# Your happiness is your responsibility



## aurorazz (Aug 11, 2009)

preso said:


> Sounds like you expected your husband to make you happy, and life isn't like that. *Your happiness is your responsibility*.


I have heard this statement and I'm fully agree with it. The idea is happiness is not like money, it cannot be just given by somebody. You have to cultivate it inside yourself. Happiness is seeing a glass as half full rather than half empty.

While this is my belief, my question is how do you convey this idea to your spouse? My wife blame every little thing she don't like on me and on other people. I see her misery as mostly her own making. By blaming others on her miseries she gives up control of her destiny. Instead she look for an ideal husband to make her happy in every way, which is just a fantasy she can never attain.

I have tried to tell her this idea. Bear in mind I have a hard time to convey anything to her that deviate from her belief, even if it is totally obvious and factual. And this is probably diametrically opposite to her philosophy. Is there any parable, story, movie, idiom that might help?


----------



## snix11 (Sep 25, 2008)

"Love" is that condition in which the happiness of another person is essential to your own.

May you live as long as you wish and love as long as you live.


----------



## preso (May 1, 2009)

Some people don't get that concept that your responsible for your own happiness....
they remain in co-dependent limbo land or throw fits like spoiled children.
Perhaps, it does take a more mature mind to understand, over the age of 13 should be old enough to grasp the concept.
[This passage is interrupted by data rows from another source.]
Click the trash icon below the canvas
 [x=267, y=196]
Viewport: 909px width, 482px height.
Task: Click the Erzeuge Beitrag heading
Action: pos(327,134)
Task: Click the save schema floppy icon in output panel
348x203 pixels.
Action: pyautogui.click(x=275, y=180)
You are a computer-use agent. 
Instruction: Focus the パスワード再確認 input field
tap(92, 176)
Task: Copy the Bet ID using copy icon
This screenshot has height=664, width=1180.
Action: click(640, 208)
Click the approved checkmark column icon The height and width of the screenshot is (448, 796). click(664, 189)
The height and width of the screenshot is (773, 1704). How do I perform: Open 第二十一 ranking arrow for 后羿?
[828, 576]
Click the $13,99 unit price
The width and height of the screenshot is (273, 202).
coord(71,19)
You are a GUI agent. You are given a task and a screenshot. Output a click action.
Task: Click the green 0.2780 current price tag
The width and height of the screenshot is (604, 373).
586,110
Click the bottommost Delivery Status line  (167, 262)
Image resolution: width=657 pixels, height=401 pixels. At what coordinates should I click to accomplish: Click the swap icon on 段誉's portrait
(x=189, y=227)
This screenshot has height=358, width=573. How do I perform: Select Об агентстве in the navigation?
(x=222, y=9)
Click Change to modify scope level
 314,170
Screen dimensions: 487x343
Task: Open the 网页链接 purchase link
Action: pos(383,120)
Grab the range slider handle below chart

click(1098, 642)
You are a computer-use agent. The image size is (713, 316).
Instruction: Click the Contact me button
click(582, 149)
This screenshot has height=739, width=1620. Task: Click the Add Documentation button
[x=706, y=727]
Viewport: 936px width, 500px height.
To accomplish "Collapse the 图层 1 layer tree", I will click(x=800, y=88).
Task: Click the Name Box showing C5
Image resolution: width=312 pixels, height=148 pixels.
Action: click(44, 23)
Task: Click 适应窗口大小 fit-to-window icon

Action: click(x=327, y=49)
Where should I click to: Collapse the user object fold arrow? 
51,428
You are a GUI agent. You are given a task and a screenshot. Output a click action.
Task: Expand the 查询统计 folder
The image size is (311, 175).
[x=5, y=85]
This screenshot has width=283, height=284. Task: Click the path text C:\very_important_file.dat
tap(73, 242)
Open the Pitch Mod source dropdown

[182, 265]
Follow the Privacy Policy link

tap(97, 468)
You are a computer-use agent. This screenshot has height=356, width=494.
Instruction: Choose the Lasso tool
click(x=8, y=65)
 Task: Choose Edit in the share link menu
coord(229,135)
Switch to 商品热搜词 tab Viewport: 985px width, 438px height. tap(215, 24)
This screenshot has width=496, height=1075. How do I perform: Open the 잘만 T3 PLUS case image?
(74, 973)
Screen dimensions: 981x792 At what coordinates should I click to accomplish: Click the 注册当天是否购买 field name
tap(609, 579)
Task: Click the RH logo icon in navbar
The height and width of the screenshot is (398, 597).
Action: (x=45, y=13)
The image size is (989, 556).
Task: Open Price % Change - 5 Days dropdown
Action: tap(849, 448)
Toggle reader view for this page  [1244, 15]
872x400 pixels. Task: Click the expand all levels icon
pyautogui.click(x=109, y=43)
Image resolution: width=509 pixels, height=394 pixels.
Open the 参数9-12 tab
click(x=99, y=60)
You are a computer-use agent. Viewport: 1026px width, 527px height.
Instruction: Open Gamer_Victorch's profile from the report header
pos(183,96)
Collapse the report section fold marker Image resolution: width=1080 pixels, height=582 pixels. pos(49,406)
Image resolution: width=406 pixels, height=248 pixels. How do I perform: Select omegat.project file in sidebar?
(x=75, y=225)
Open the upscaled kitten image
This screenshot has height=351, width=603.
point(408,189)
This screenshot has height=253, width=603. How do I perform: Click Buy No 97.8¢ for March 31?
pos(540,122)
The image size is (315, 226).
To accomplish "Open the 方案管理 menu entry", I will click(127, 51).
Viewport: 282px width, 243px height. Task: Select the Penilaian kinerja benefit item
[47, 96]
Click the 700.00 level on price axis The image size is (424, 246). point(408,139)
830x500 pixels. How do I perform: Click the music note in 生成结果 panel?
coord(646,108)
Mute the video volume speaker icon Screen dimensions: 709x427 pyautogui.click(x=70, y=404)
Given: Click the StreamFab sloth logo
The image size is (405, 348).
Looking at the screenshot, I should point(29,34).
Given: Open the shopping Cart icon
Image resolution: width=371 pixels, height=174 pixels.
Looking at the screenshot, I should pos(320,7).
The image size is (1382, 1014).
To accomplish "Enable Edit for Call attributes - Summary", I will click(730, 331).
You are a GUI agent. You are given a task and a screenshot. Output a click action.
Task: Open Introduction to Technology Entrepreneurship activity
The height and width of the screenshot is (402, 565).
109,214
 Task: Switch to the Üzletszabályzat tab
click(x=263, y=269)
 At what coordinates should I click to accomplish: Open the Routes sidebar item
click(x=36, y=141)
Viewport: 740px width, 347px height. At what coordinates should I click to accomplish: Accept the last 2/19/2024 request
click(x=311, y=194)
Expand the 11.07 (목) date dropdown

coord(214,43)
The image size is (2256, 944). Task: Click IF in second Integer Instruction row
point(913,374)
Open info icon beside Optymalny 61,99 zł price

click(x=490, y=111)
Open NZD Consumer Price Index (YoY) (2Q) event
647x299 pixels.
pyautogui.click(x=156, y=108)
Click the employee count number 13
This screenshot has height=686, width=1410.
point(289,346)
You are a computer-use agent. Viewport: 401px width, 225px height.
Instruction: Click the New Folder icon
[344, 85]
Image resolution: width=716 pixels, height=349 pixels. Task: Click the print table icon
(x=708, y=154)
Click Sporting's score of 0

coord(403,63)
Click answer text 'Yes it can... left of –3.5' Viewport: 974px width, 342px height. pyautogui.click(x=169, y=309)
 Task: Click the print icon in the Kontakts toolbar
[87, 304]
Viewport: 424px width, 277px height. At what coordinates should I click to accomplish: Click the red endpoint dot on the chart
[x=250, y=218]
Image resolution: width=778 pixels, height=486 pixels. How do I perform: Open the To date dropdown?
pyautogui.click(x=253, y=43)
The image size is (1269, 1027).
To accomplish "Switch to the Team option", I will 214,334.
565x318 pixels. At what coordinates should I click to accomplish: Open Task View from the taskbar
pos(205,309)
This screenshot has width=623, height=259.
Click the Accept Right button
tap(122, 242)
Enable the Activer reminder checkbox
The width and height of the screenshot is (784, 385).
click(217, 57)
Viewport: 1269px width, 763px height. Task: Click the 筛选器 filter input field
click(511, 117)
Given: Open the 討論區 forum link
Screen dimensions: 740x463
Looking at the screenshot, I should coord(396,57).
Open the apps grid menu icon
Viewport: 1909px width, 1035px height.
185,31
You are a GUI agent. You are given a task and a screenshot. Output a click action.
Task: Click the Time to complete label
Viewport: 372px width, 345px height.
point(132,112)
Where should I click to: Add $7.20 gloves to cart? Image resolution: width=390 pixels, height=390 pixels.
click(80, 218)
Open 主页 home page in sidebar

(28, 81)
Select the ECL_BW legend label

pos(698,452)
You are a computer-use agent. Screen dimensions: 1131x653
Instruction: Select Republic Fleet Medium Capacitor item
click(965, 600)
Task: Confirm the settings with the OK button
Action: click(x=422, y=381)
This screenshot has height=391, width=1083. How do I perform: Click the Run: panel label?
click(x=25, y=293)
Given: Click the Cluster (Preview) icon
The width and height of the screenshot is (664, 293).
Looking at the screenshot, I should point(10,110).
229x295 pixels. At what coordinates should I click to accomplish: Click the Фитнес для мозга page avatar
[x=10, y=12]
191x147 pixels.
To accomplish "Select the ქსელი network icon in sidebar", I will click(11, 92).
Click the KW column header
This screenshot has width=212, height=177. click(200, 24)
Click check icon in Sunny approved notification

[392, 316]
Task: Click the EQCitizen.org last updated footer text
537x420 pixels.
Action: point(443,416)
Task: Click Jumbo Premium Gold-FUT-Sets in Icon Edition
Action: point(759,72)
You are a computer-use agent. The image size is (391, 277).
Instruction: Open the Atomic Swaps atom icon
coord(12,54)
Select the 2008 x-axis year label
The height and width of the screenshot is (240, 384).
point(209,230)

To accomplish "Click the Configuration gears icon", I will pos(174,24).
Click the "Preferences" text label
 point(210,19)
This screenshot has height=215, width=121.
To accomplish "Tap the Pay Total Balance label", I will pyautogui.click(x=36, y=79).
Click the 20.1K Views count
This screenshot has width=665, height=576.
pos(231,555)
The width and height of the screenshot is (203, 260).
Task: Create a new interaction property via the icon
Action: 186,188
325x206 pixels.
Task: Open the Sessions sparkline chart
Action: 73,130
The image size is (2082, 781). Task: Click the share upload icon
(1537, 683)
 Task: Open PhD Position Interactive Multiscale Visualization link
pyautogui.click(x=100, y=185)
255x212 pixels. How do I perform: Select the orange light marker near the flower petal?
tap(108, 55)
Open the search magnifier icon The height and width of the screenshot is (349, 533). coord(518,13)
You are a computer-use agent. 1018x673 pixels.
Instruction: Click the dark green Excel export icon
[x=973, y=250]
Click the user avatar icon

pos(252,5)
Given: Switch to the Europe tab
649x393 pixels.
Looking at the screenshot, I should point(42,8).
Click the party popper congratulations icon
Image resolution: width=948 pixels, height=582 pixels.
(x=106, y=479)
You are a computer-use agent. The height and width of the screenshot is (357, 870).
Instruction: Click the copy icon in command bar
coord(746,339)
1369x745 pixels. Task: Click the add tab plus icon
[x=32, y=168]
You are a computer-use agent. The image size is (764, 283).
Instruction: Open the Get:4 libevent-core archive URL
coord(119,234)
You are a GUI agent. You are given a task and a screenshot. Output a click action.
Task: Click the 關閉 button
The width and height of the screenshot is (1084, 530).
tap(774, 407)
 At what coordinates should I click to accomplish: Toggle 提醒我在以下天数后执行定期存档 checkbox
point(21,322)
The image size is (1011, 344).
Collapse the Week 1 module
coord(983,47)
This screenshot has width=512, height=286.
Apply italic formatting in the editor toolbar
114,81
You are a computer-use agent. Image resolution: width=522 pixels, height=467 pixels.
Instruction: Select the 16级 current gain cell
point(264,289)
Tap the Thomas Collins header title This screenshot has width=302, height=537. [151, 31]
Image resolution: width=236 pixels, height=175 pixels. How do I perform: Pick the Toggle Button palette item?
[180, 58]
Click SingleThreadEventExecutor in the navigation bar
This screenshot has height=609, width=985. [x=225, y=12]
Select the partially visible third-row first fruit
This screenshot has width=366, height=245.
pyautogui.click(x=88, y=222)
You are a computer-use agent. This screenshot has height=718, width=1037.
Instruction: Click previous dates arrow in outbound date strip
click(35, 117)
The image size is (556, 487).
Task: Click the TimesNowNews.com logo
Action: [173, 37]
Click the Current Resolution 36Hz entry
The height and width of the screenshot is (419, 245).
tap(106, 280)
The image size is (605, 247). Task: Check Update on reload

How you get through through to your wife is something only you know as some people will cry and whine if they don't have someone to blame for all their failures and shortcomings. It is the only way they know how to cope with life, blaming others.


----------



## Corpuswife (Apr 24, 2009)

I am wondering if there is a book our there that covers this kind of message? That would be a good way to approach her...First you read it, then tell your wife "You really ought to read this, it really had some good ideas to make positive changes in our lives." ( something like that)

Anyone out there with a book suggestion?


----------